Как он мог заметить, скептически она смотрела на экран или как-нибудь иначе, ведь она сидела у него за спиной, Мадина не знала. Но заметил же, и это не могло быть случайным, и ей это было очень приятно. Даже мало сказать приятно — счастливо ей это было.

— Не то что не понравился, — ответила она. — Просто показалось, что он слишком умозрительный.

— Как это? — удивился Альгердас. — Как он может быть умозрительный, если ты его уже видишь? Значит, он уже не в уме у меня, а на самом деле существует.

— Конечно, — кивнула Мадина. — Но все-таки в нем не хватает жизни. По-моему, — добавила она.

— Это как? — снова спросил Альгердас. — Что значит не хватает жизни?

— Значит он слишком головной, слишком… сложенный, слаженный.
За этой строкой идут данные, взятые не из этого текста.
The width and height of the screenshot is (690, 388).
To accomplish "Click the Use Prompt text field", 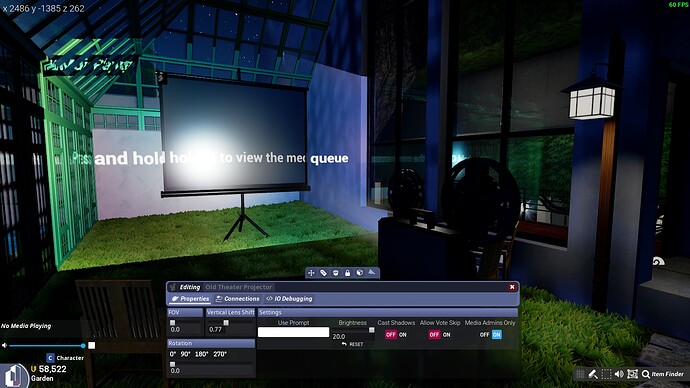I will coord(294,332).
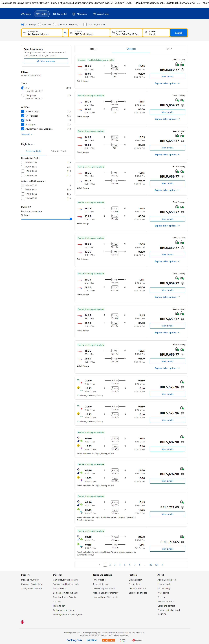Click the price help icon on first flight result
This screenshot has height=644, width=209.
click(x=182, y=70)
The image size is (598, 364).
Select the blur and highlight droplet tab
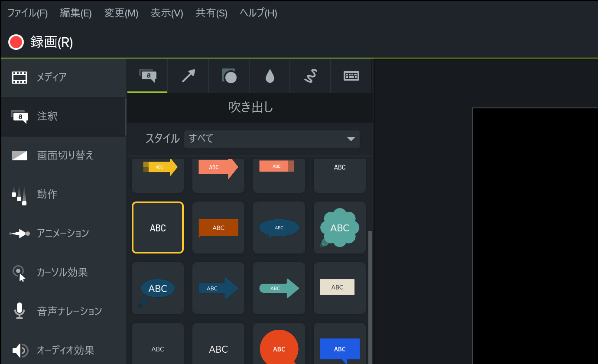point(270,76)
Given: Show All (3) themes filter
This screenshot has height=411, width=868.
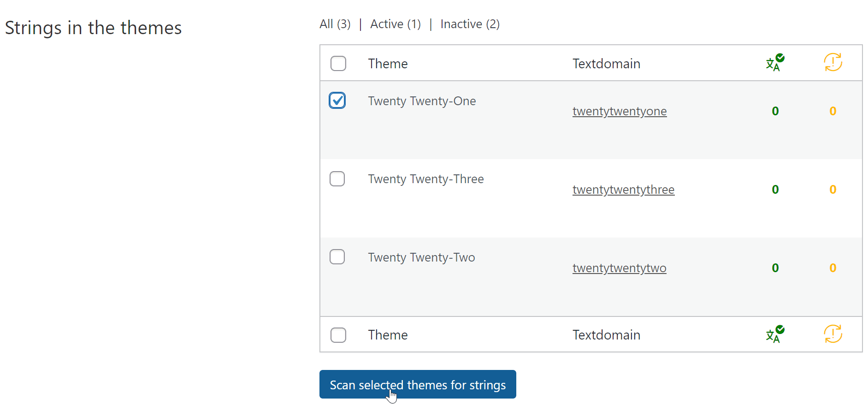Looking at the screenshot, I should point(335,24).
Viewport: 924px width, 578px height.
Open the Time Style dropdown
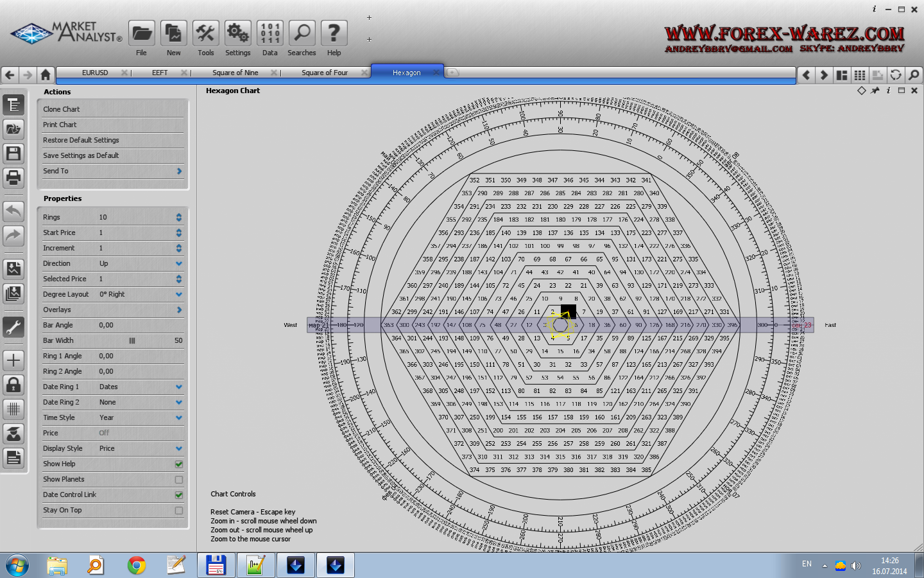(x=179, y=417)
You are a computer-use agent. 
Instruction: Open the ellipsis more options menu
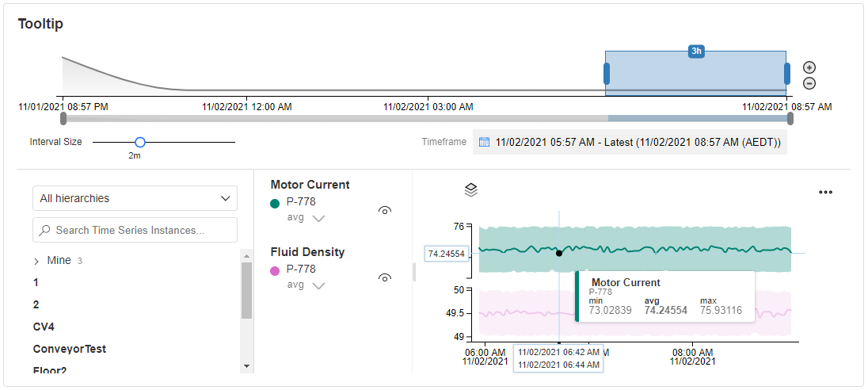825,193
В нем слишком много логики.

— Ну да! — не поверил Альгердас. — А по-моему, вполне абстрактный фильм. И непредсказуемый.

Мадине хотелось сказать, что он совершенно прав. Ей жаль было его разочаровывать: она видела, что к этому своему фильму Альгердас относится с трепетом. Но вместе с тем еще больше жаль ей было бы ему солгать. Да и не думала она, чтобы Альгердас нуждался в ее лжи.

— Непредсказуемости ему как раз и не хватает, — повторила Мадина. — И жизни.

По выражению глаз Альгердаса она догадалась, что он все-таки не понимает ее слов. Он вообще думал совсем иным способом, чем она, это Мадина уже поняла. Образами он думал, картинами, и для того чтобы какая бы то ни было мысль сделалась для него убедительной и важной, она должна была стать образом.

И тут она поняла, что ему надо сказать! Точнее, не поняла, а вспомнила.

— Вот, например, сны Толстого, — сказала Мадина. — Они совершенно непредсказуемы. И потому полны жизни.

— Какого Толстого? — спросил Альгердас.

— Льва Николаевича.

— Ну-у, это уж как-то вообще…

По его лицу и по тому, как он скептически покрутил головой, Мадина поняла, что Лев Толстой — это для Альгердаса существо настолько древнее, монументальное и застывшее, что ссылаться на него в чем бы то ни было, относящемся к современной жизни, кажется ему по меньшей мере странным.

— И совсем не вообще! — Мадина расслышала в своем голосе девчачью запальчивость.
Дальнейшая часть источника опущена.